Por Dom Luiz Fernando Lisboa
O Dia da Consciência Negra e dia de Zumbi dos Palmares não é apenas uma data no calendário civil. É um tempo espiritual, uma provocação evangélica e um chamado pastoral para reconhecermos vidas, histórias, dores, resistências e esperanças que foram silenciadas por séculos. Quando a Igreja se aproxima deste tema, não o faz por modismo ou por ideologia, mas porque o Evangelho exige que toda pessoa seja vista, escutada, defendida e valorizada como imagem e semelhança de Deus.
Eis algumas razões pertinentes:
1. Resgatar identidades feridas: o racismo estrutural não fere apenas o corpo; ele fere a alma, a autoestima, o olhar sobre si mesmo. A pastoral deve ajudar a reconstruir identidades quebradas, especialmente entre crianças e jovens negros, lembrando-lhes que Deus os criou belos, dignos e cheios de potencial. Toda ação pastoral que fortalece a autoestima, promove pertencimento e combate estereótipos está exercendo o ministério do Bom Pastor.
2. Reconhecer a contribuição do povo negro: o Brasil nasceu, cresceu e sobreviveu sustentado pela força, pela cultura, pela espiritualidade e pela criatividade do povo negro. A Igreja tem o dever de agradecer, valorizar e iluminar essa presença que moldou a língua, a culinária, a música, a fé e a sensibilidade brasileira. A pastoral se purifica quando reconhece que muitas de suas lideranças, de sua liturgia inculturada e de seu modo de celebrar a fé trazem marcas da tradição afro-brasileira.
3. Combater o racismo como pecado social: o racismo não é apenas problema político: é pecado, porque nega o mandamento do amor e viola a verdade fundamental do Evangelho. Pastoralmente, precisamos educar, sensibilizar e denunciar práticas e estruturas que marginalizam pessoas negras. O anúncio da Palavra exige também a conversão comunitária: mudar mentalidades, corrigir linguagens e transformar atitudes que, mesmo sem intenção, reproduzem exclusão.
4. Valorizar referências e lideranças negras: uma Comunidade Eclesial de Base que não vê suas lideranças negras corre o risco de alimentar invisibilidades históricas.
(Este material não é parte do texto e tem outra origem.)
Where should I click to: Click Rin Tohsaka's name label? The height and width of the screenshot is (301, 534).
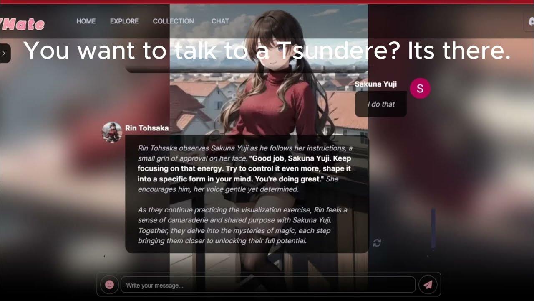(x=146, y=128)
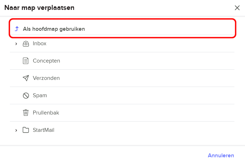Pick the Verzonden folder label

pyautogui.click(x=46, y=78)
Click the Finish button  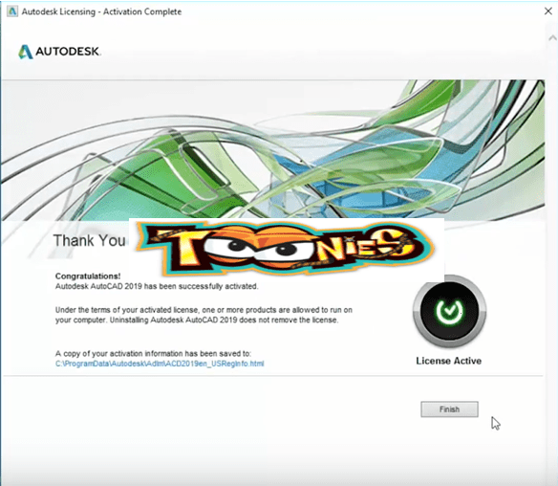coord(449,409)
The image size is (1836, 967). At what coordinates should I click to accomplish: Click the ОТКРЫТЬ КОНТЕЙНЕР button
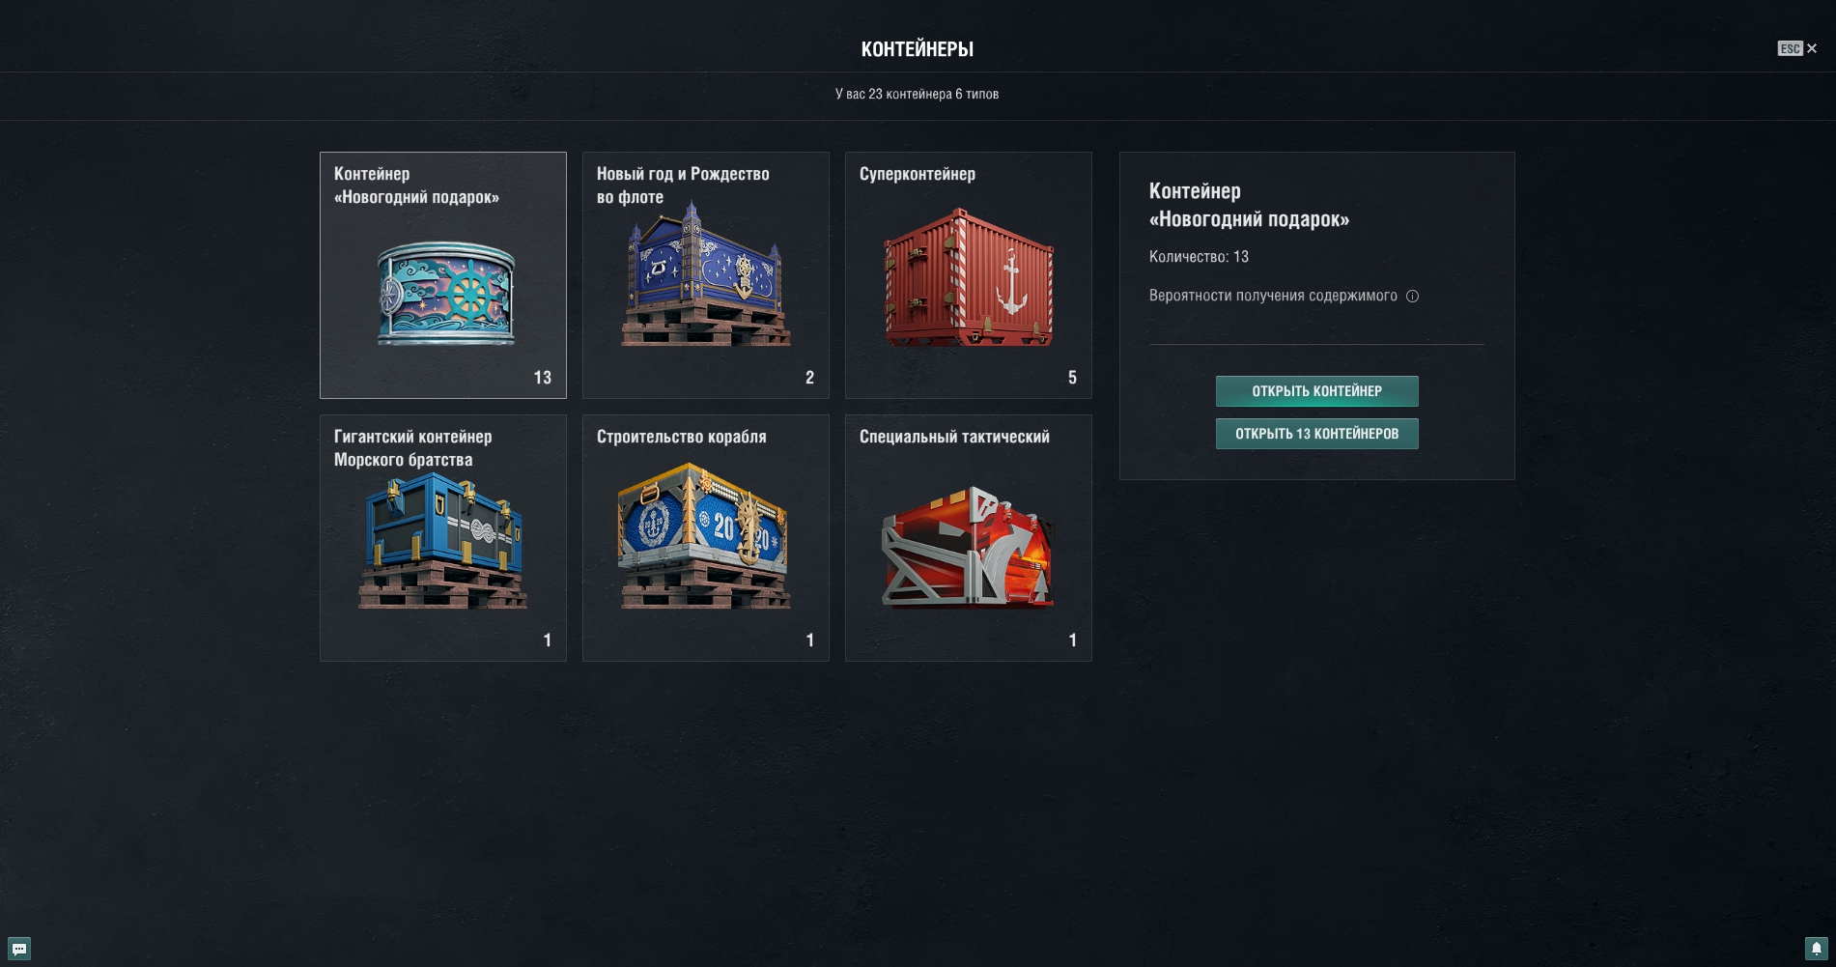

É papel da pastoral identificar, formar, fortalecer e enviar homens e mulheres negras para os diversos ministérios, conselhos, pastorais e serviços. A presença de lideranças negras não apenas representa justiça, mas também inspira novas gerações.
5. Assumir compromissos concretos de igualdade: o Dia da Consciência Negra, iluminado pelo Evangelho, nos leva a construir caminhos de justiça: promover formação antirracista, apoiar políticas de igualdade, ampliar a participação, defender a vida da juventude negra e acolher com especial cuidado quem sofre discriminação. É evangelização quando a comunidade se torna casa de acolhida, lugar seguro e espaço de promoção da vida.
Desta forma pode concluir afirmando que, celebrar o Dia da Consciência Negra é celebrar a ação de Deus na história, especialmente na história dos que resistiram, esperaram e permaneceram firmes apesar da dor. É permitir que a Igreja seja sacramento de reconciliação, justiça e fraternidade. É deixar o Evangelho purificar nossos preconceitos e nos conduzir ao caminho do cuidado concreto.
Que nossas comunidades sejam lugares onde toda pessoa negra seja vista, valorizada e chamada pelo nome, como Jesus fez com cada pessoa que encontrou.
E que o Reino de Deus, onde não há escravos nem livres, mas todos são irmãos (cf. Gl 3,28), comece em nós, aqui e agora.